[TEXTO DO EXERCÍCIO]

À porta da biblioteca, lêem-se palavras tipo silêncio, cuidado, atestando-se a consciência da importância do saber na tomada do poder. O estudo e a reflexão têm a força terna de um fuzil apontada para a liberdade. Quando a cabeça não pensa os sonhos não andam, as mãos não se juntam e o corpo todo, de povos inteiros, padece a mítica do destino ingrato: a naturalização da opressão.
A biblioteca refletida lembra que não é só toda a riqueza material do mundo que é produzida pela classe trabalhadora. O conhecimento também! A energia que alimenta cada neurônio de estudantes e intelectuais, de cientistas, orgânicos ou não; que possibilita ao dedo teclar ou tomar a caneta e deslizá-la sobre uma folha de papel, tudo é movido pela força do trabalhador, e traz o cheiro do seu suor e sangue.
Do lado, na grande plenária, Rosa Luxemburgo conta, em quadros, a sua história.
No piso da plenária, em semicírculo, destaca-se a palavra socialismo, cujas letras se formam de grãos de feijão.
Além de alimento, ali se semeiam outras sementes, latentes, rebeldes, fecundas. Além de alimento, os movimentos populares do Brasil e na América Latina plantam sementes de liberdade.
Mas a gente tem fome de quê? A gente tem sede de quê? É certo que a gente não quer só comida!. É certo que uma ração diária, do tamanho da esmola da acumulação capitalista, que é exorbitante, não é suficiente para a soberania de qualquer país.

[/TEXTO DO EXERCÍCIO]
[DADOS REGISTRADOS]

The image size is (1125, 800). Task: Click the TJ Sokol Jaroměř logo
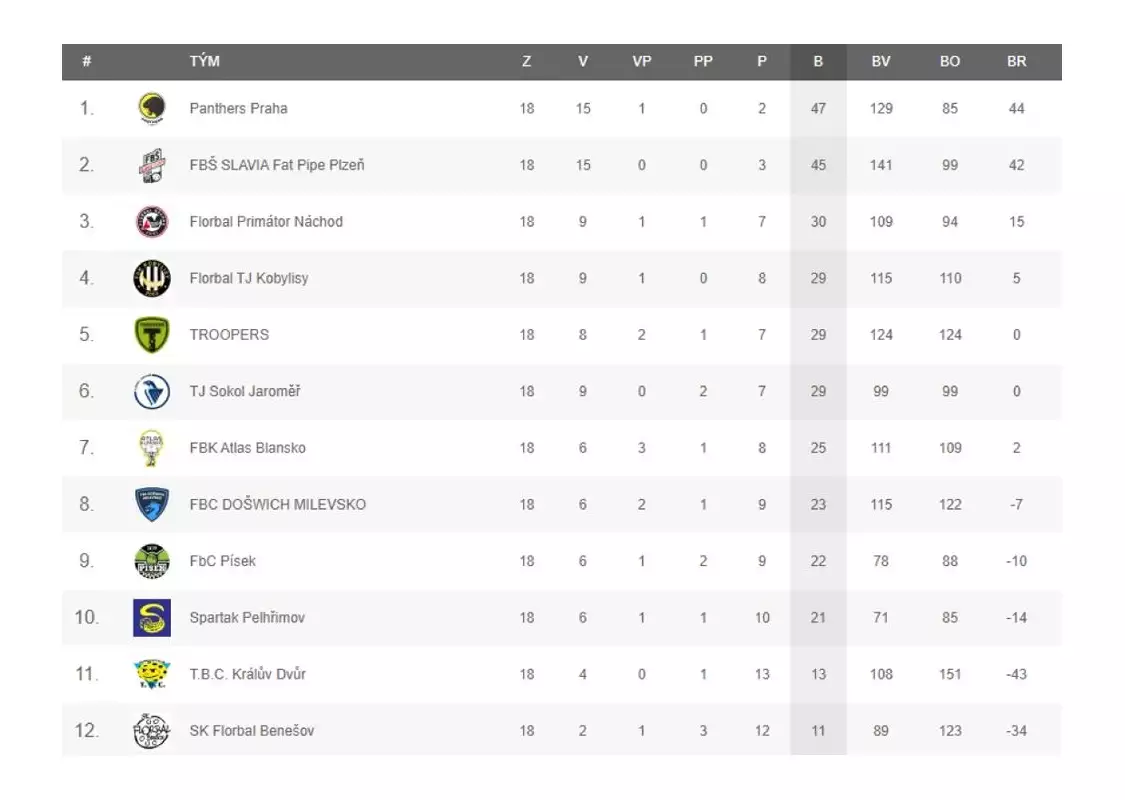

[/DADOS REGISTRADOS]
[DADOS REGISTRADOS]

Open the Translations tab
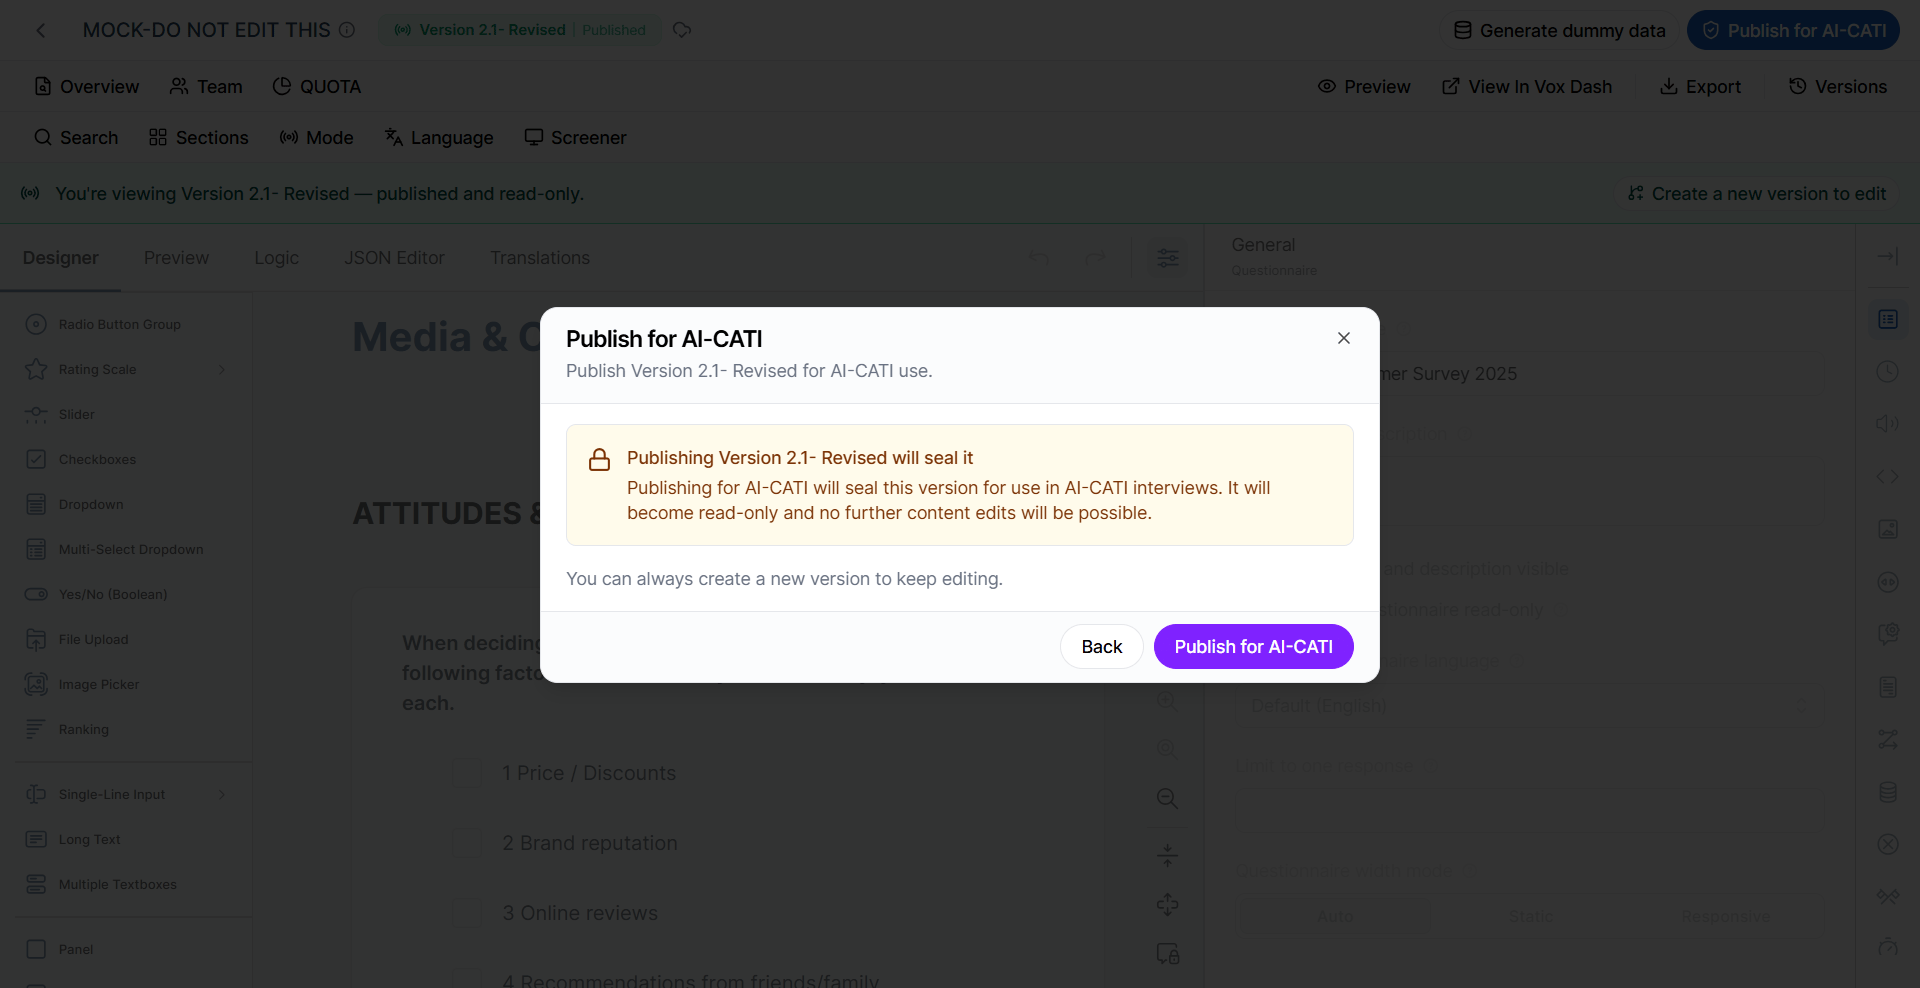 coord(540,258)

[/DADOS REGISTRADOS]

ENUNCIADO 1 - Segundo o texto do exercício, de que são formadas as letras da palavra socialismo no piso da plenária?
ENUNCIADO 2 - Traduza para o inglês esta frase do texto do exercício: "Do lado, na grande plenária, Rosa Luxemburgo conta, em quadros, a sua história."
Responda com base somente no texto do exercício.

RESPOSTA ESCRITA 1 - De grãos de feijão.

RESPOSTA ESCRITA 2 - Beside it, in the large plenary hall, Rosa Luxemburg tells her story in paintings.